Block Earner launches Australia's first Bitcoin-backed home loan using Fireblocks custody. Borrowers pledge BTC for up to 50% LTV, avoid CGT, but face volatility risk.
Australians can now use Bitcoin to buy a house. They pledge it as collateral while keeping exposure to the asset's upside.
Block Earner, an Australian fintech founded in 2021, rolled out what it calls the country's first Bitcoin-backed home loan. Borrowers use BTC as collateral for property deposits worth up to 50% of the property's value. Fireblocks, the institutional crypto infrastructure firm, provides the multi-party computation (MPC) wallet technology for custody.
A borrower locks up Bitcoin as collateral. Block Earner holds that collateral in Fireblocks' MPC wallets, which split private keys across multiple parties. The borrower gets a loan for a property deposit.
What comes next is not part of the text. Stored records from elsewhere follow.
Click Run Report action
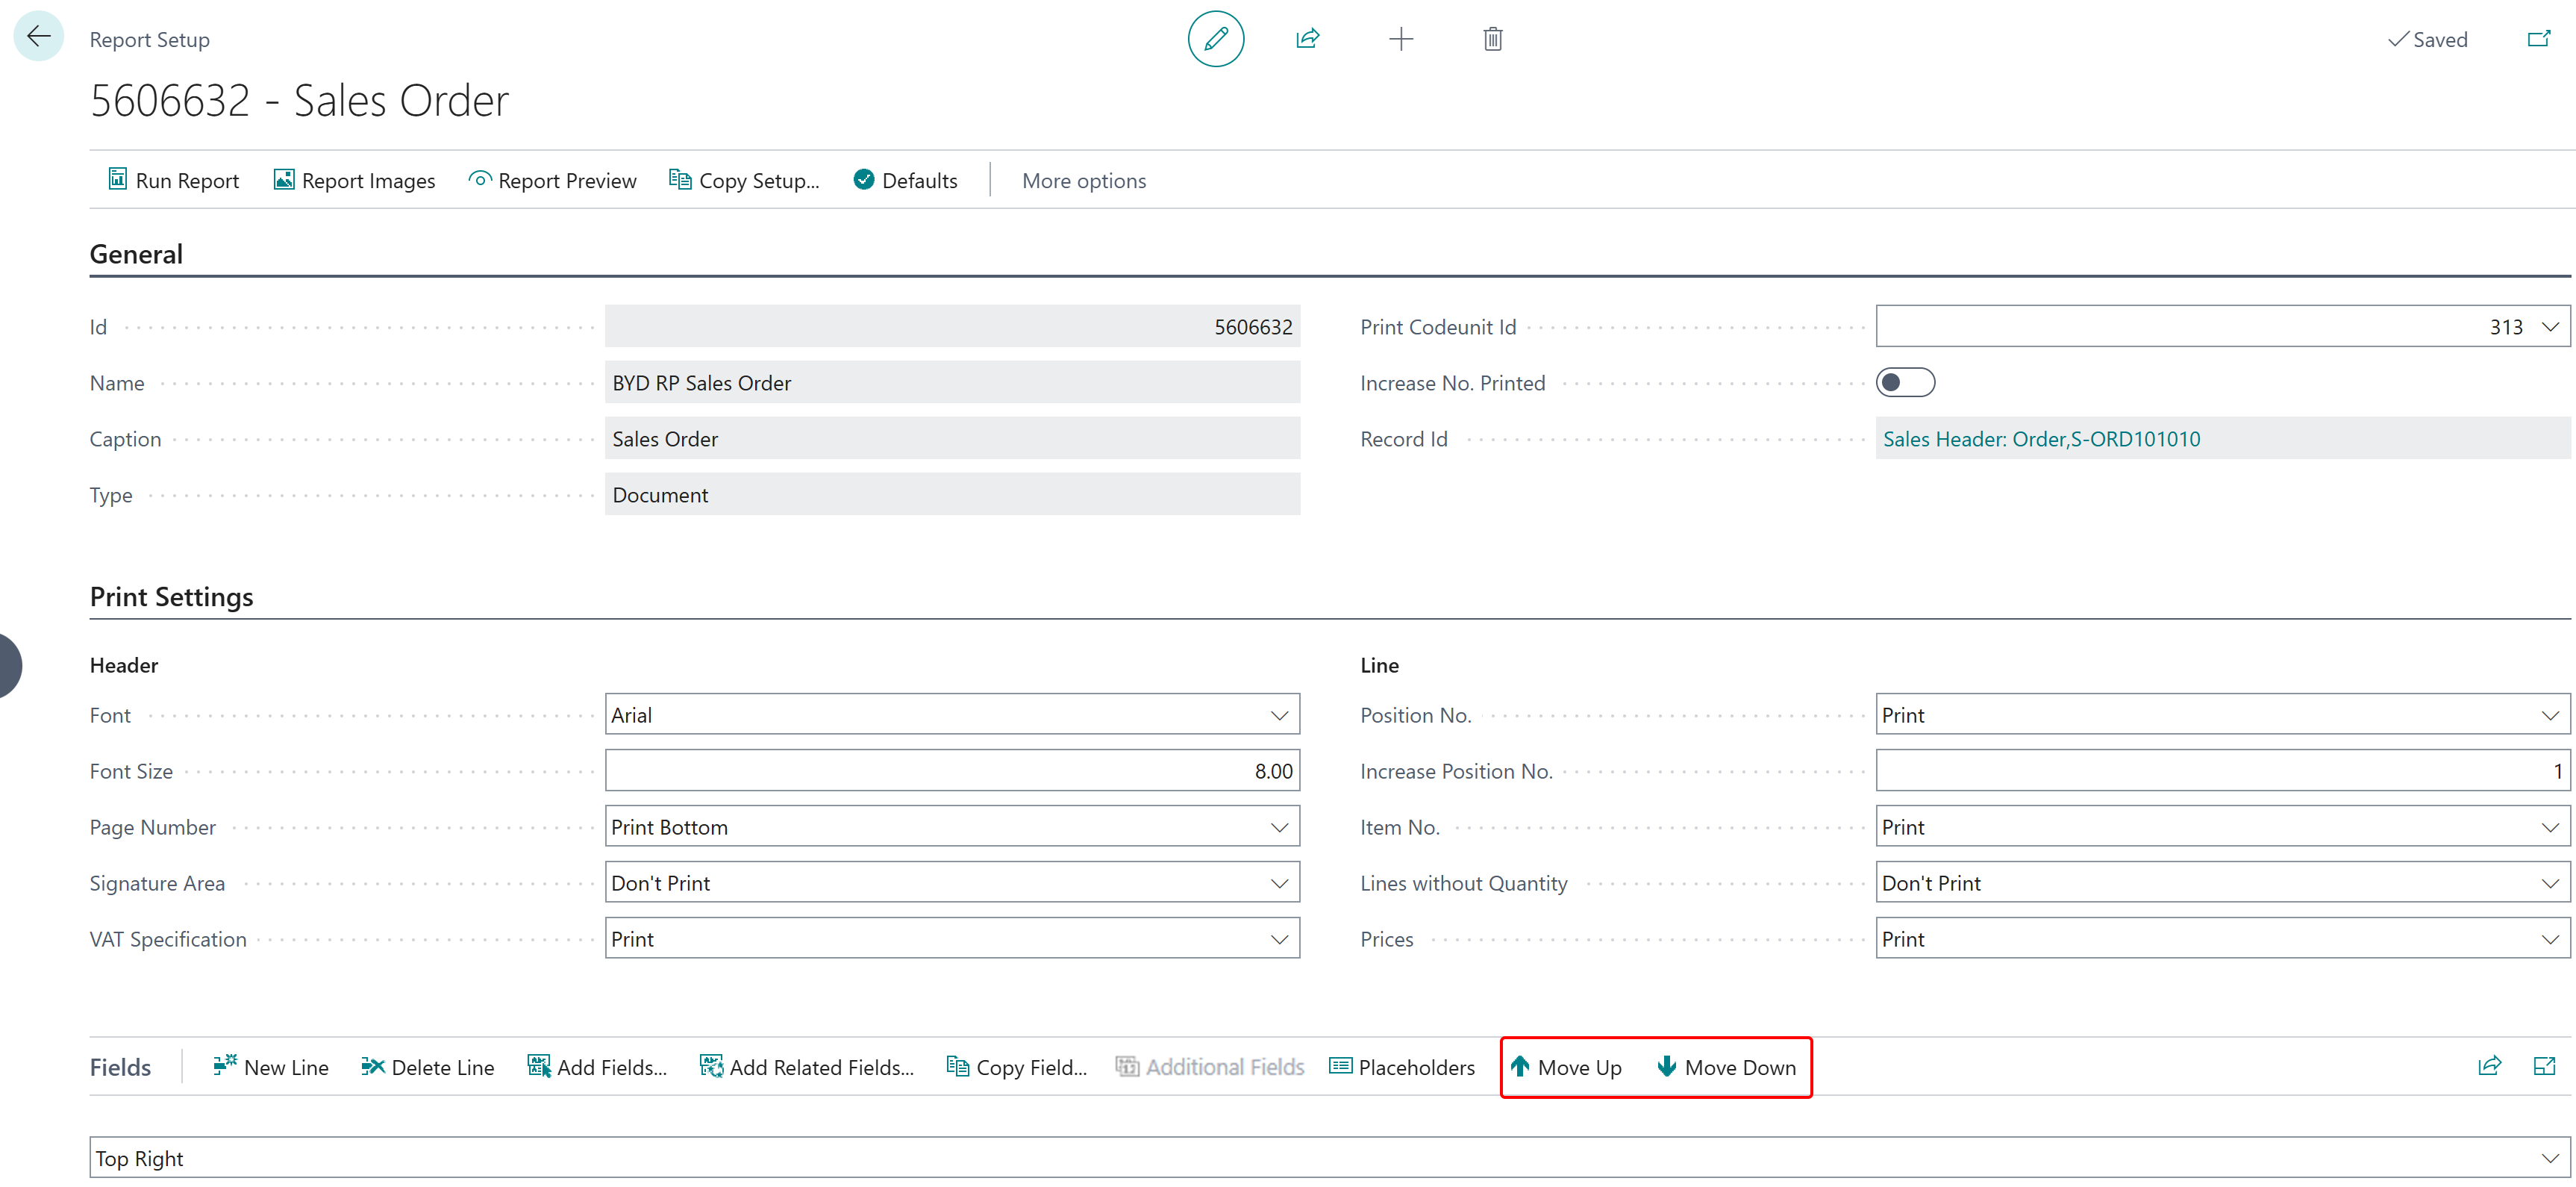2576x1187 pixels. (173, 181)
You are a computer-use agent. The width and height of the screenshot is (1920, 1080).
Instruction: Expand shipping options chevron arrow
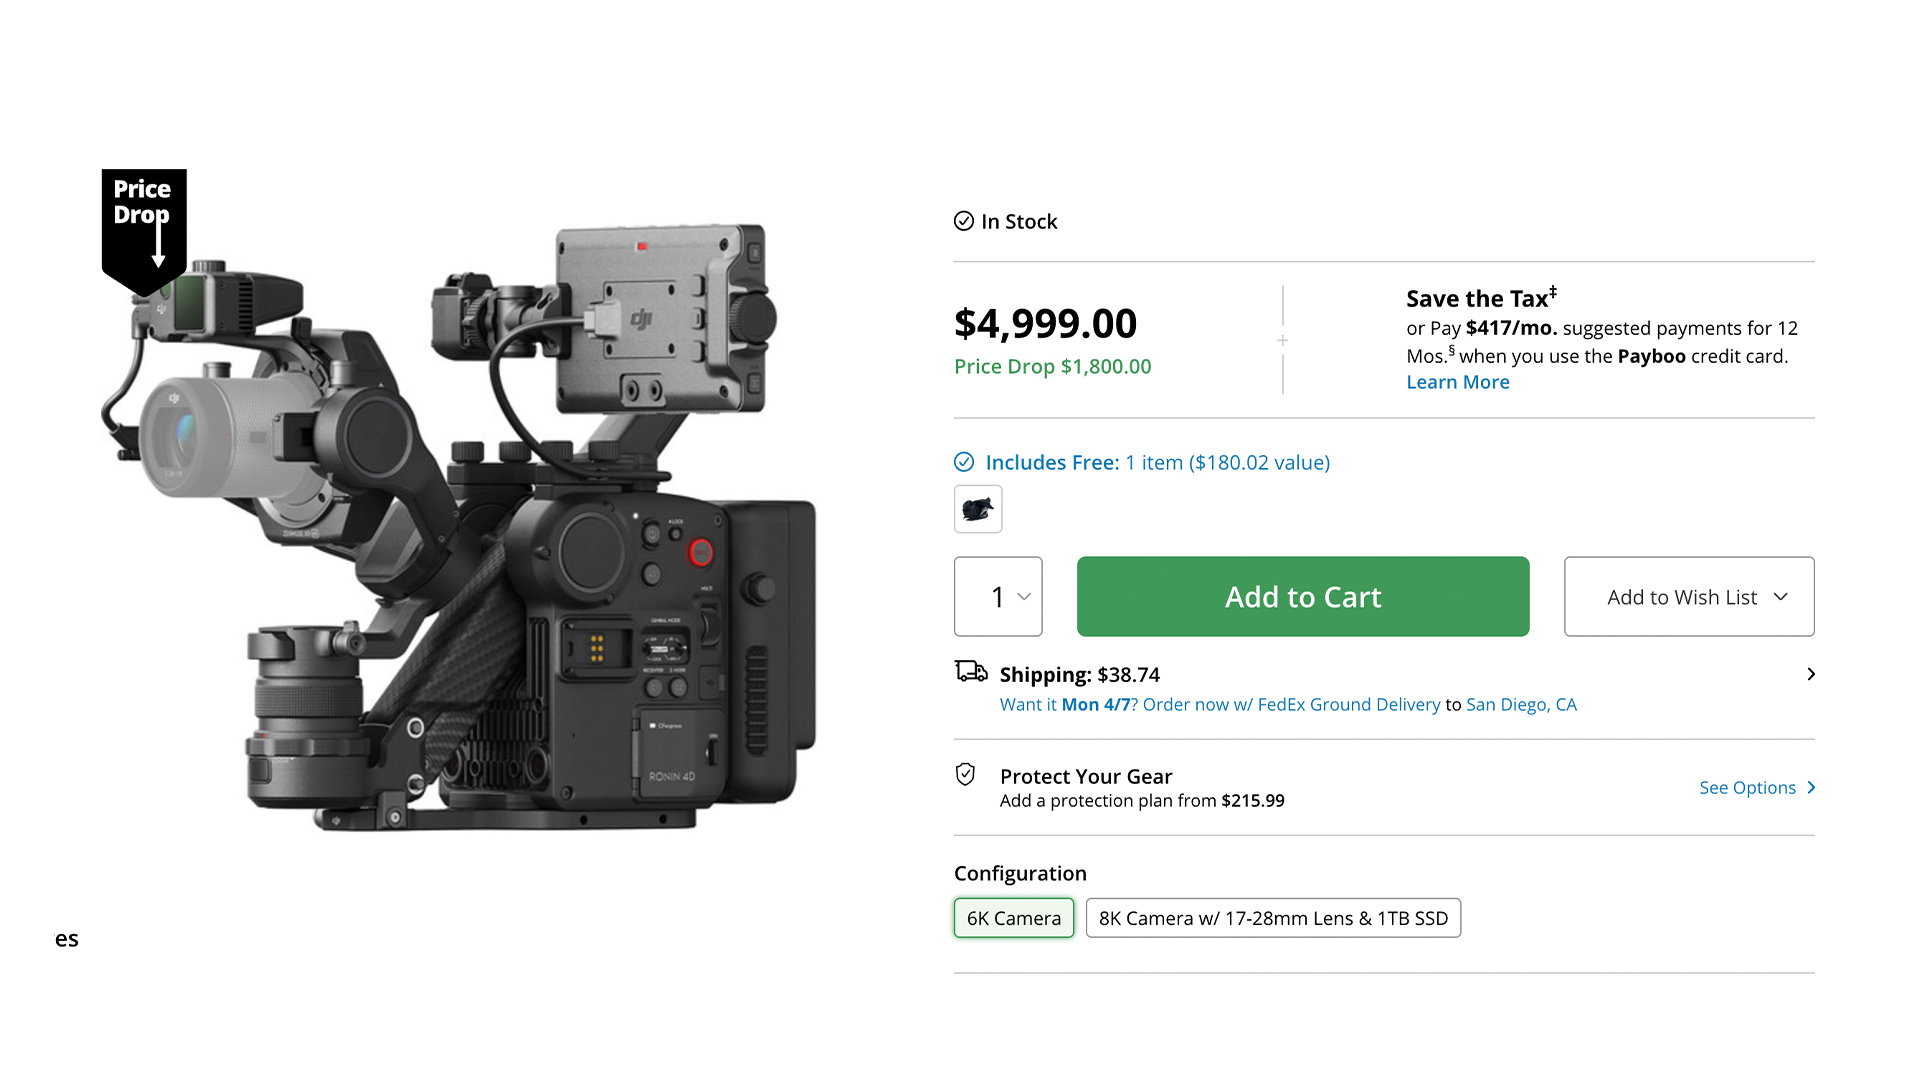[x=1810, y=674]
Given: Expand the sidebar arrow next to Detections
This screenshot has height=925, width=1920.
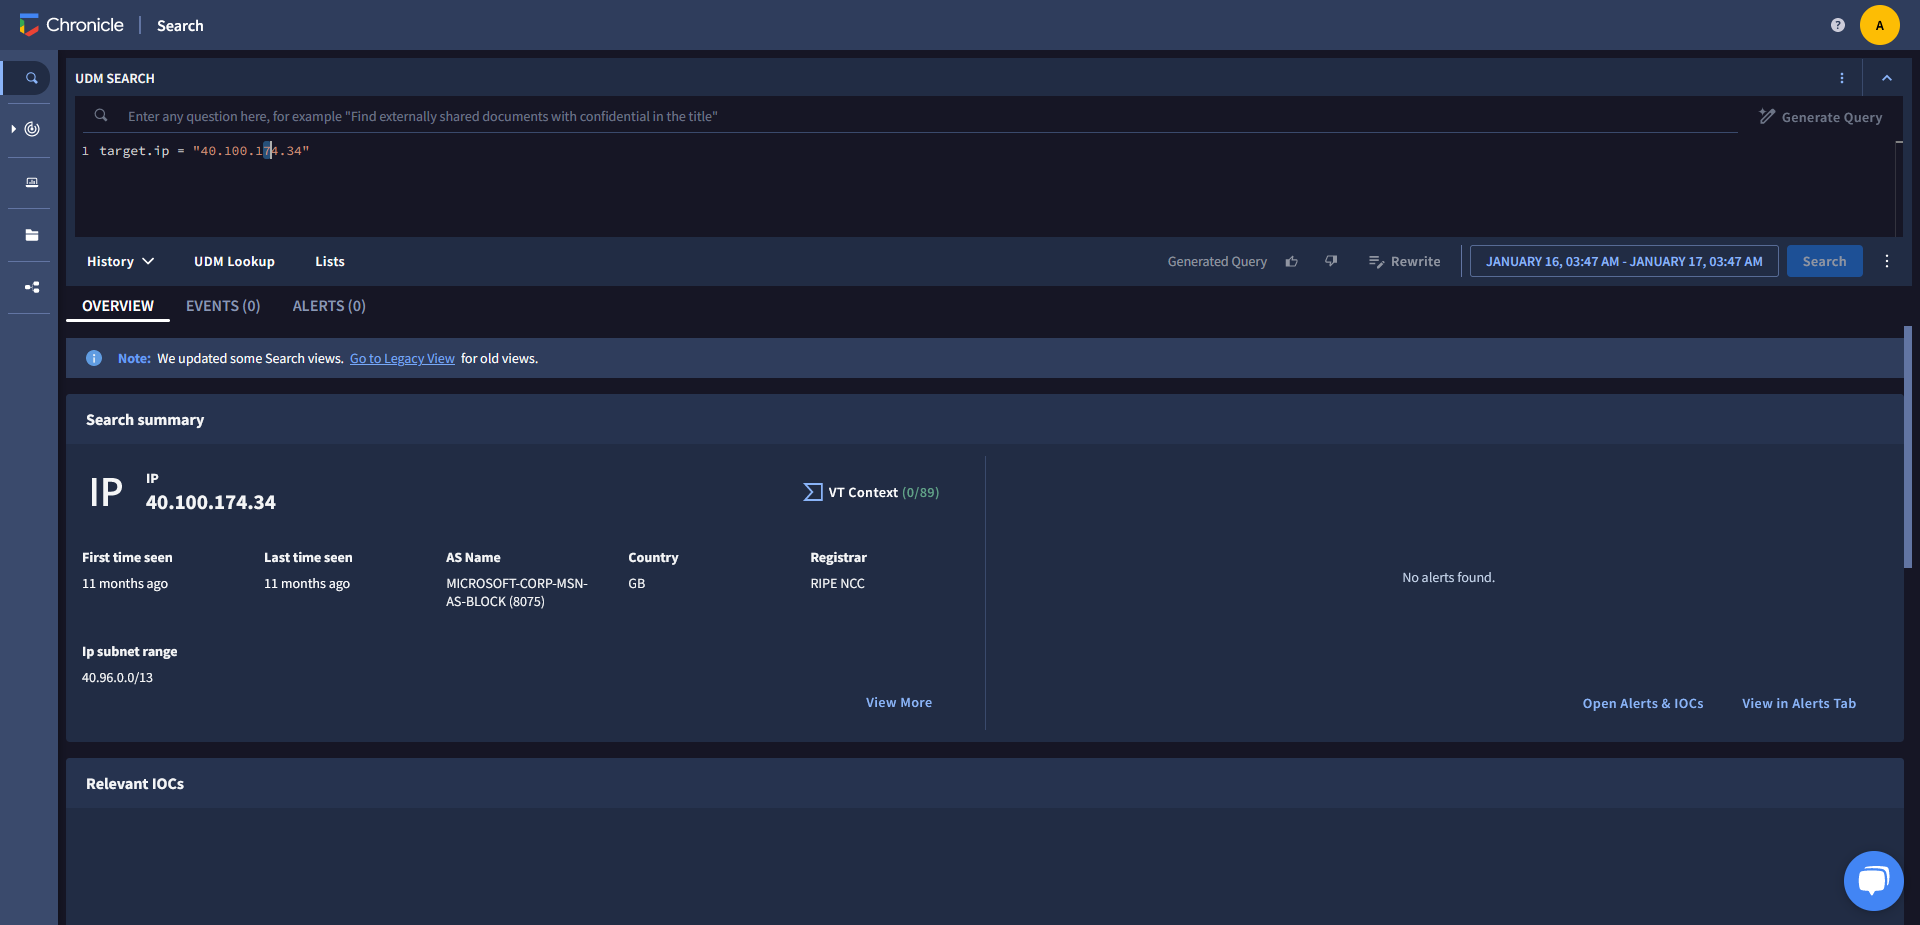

Block Earner explicitly commits to not rehypothecating the collateral. The company said it has recorded zero security incidents across its lending products, and loan sizes have been increasing.
Block Earner started with crypto-backed personal loans in December 2023, offering rates of 4.95% per annum for Ethereum-backed loans and 6.95% for BTC-backed loans. The home loan product launched on July 16, 2025.
By August 2025, Block Earner closed an $8 million Series A round at a $75 million valuation. The company said demand indications for its mortgage products landed between $400 million and $500 million.
In May 2026, Block Earner became the first crypto company to obtain an Australian Credit Licence from ASIC. The licence lets Block Earner originate regulated credit products directly.
For crypto holders, the product solves a problem: accessing value locked in Bitcoin without triggering a taxable event by selling. In Australia, capital gains tax applies to crypto disposals, so borrowing against holdings carries real financial advantages.
The risks are real. Bitcoin's price volatility means collateral values can swing dramatically. A sharp drawdown in BTC could trigger margin calls or forced liquidations. The 50% loan-to-value ratio provides a buffer. That cushion can evaporate quickly in a severe bear market.
There is also the question of scale. An $8 million raise is modest relative to the $400 million to $500 million in demand the company claims to see. Scaling a mortgage origination business requires significant capital and operational maturity. Block Earner is attempting to compress that timeline considerably.
The product launched July 16, 2025. Block Earner is accepting applications.